Doherty and a friend had come dressed in 15th-century garb — or as close as they could find on the Internet.
"I might be Elizabethan," a hundred years too modern, she said. "I'm not sure."
Michele Wild, from the central England city of Birmingham, lined up for two-and-a-half hours to view the coffin before it was buried.
"It was one of those queues where you don't mind queuing," she said. "You feel like you're part of a silent protest about the Tudor propaganda that has been maligning him for 500 years."
Richard's fans and foes alike agreed that Thursday's service was a historic occasion. Elizabeth has ruled for 63 years, and most Britons have never seen a king buried.
The service — not a funeral, organizers stressed, since he probably had a simple one in 1485 — borrowed from 15th-century rites, with Latin and plainsong amid the modern hymns.
There was star power, too, as Cumberbatch — who plays Richard III in the BBC's Shakespearean TV series "The Hollow Crown" — read a poem by Poet Laureate Carol Ann Duffy.
University of Leicester genealogists, leaving no Richard-related stone unturned, have identified Cumberbatch as the late king's second cousin, 16 times removed.

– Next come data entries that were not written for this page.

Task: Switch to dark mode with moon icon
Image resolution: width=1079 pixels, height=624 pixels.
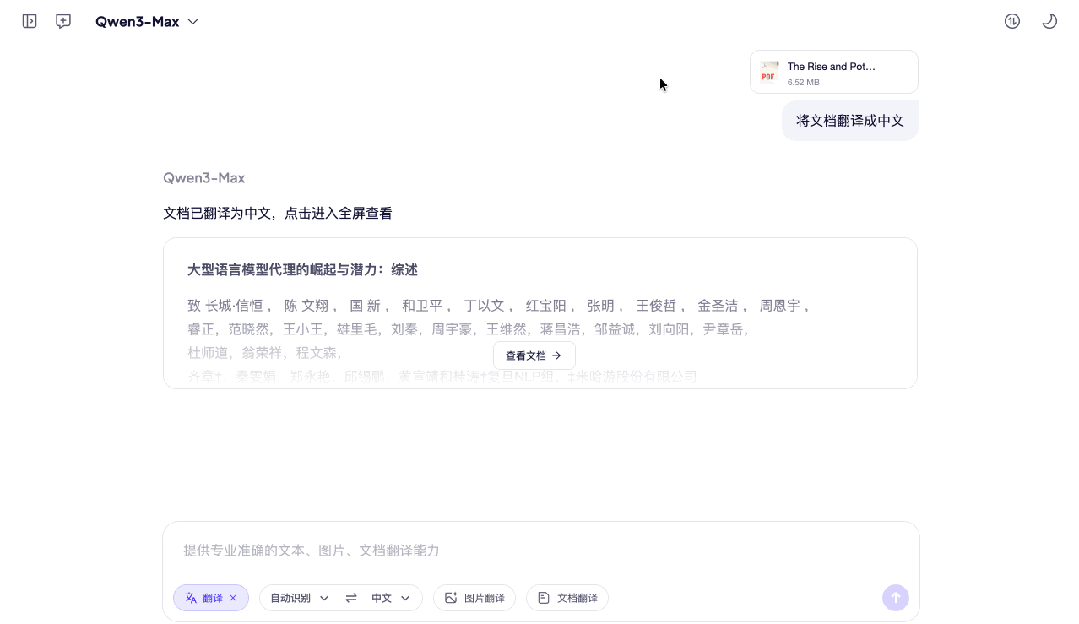Action: coord(1049,21)
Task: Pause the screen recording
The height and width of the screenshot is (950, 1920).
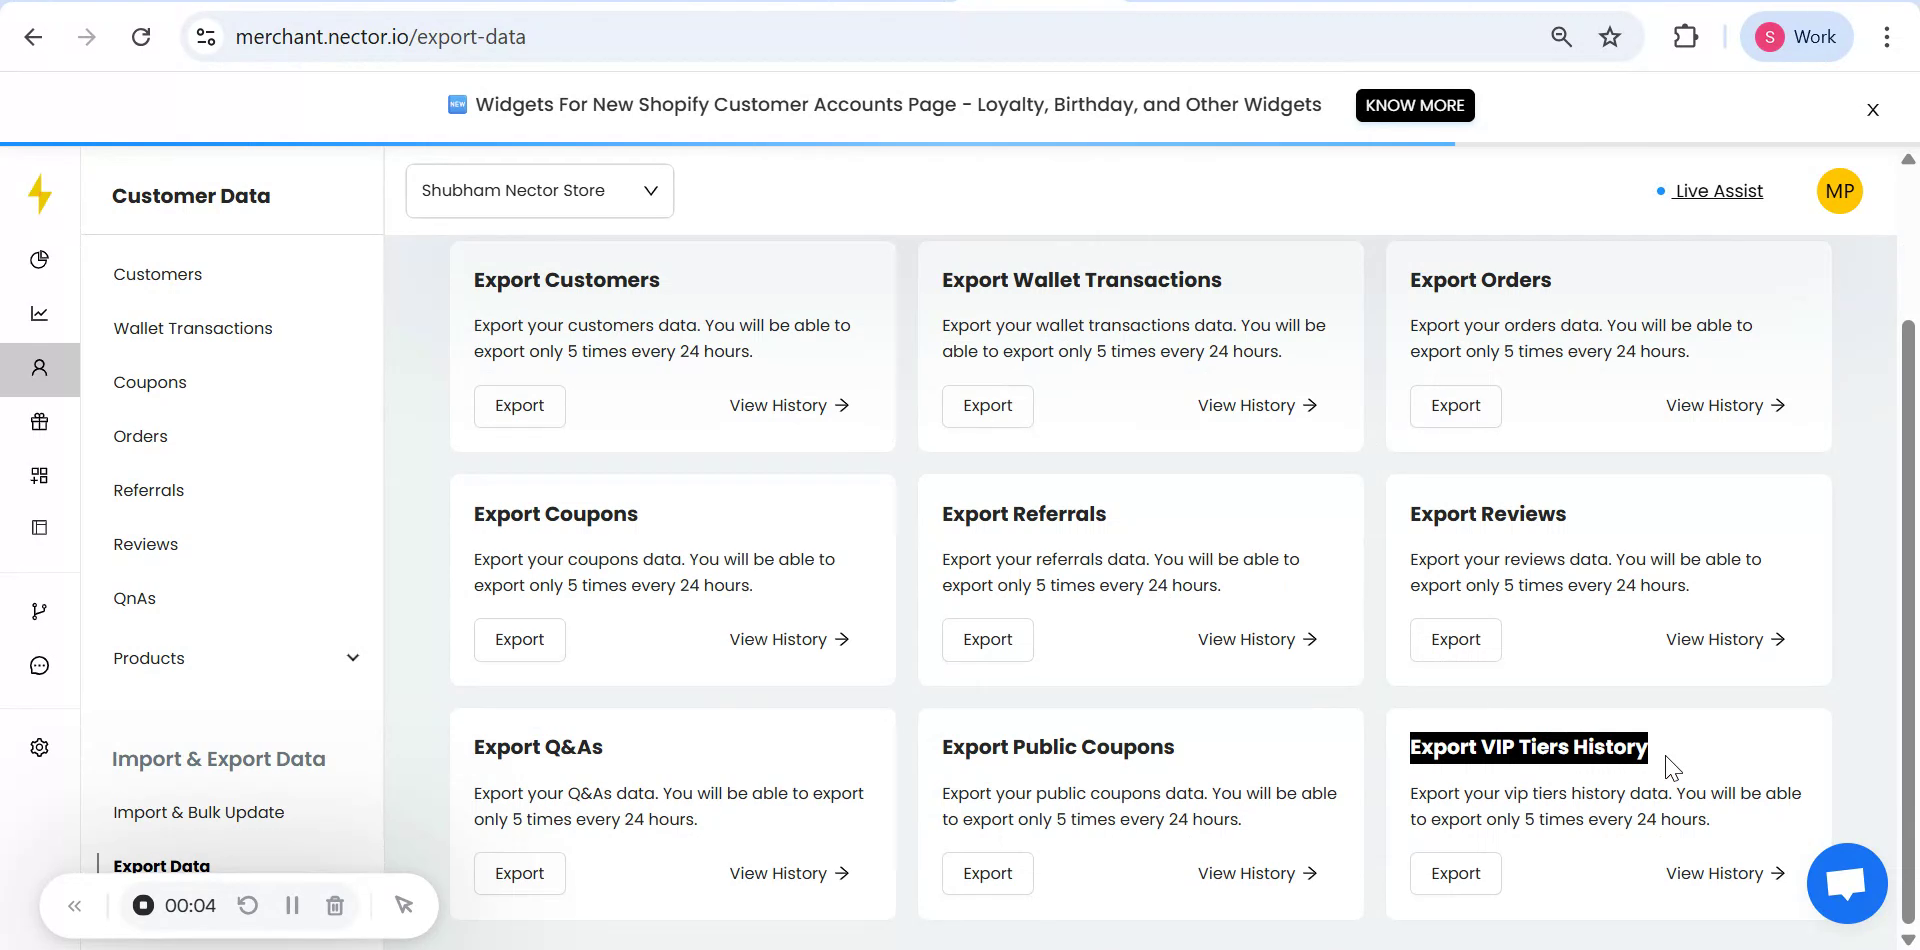Action: [x=292, y=905]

"Grant me the carving of my name," Cumberbatch read, of a king who lay for centuries in an unmarked and forgotten grave.
That wish was granted. In a climax of simple dignity, the king's oak coffin was lowered by a group of soldier pallbearers into a grave in the cathedral floor, surrounded by black Swaledale stone carved with his name: "Richard III."
The coffin was made by Michael Ibsen, a 17th great-grandnephew of Richard whose DNA helped identify the parking-lot skeleton.
Archbishop of Canterbury Justin Welby, leader of the Church of England, scattered dirt taken from the sites of Richard's birth, childhood and death on the coffin, and spoke the words: "Earth to earth, ashes to ashes, dust to dust."
Richard remains a contentious figure. The current queen — a distant relative, though not a descendant — did not attend the service. She sent her daughter-in-law Sophie, Countess of Wessex, to represent the royal family.
Elizabeth wrote a note for the order of service, noting neutrally that the reburial "is an event of great national and international significance."
"Today we recognize a king who lived through turbulent times and whose Christian faith sustained him in life and death," the queen wrote.
Handa Bray, whose ancestor Sir Reginald Bray fought for Henry at Bosworth, was among a group of descendants from the opposing sides of the 15th-century Wars of the Roses, brought together in a spirit of reconciliation.
She said she was happy to be there, but was not ready to rewrite history just yet.
"I think he fought very bravely in battle," she said of Richard. "But I'm glad we won.
"I'm here to pay my respects — but to carry on cheering for the Tudors."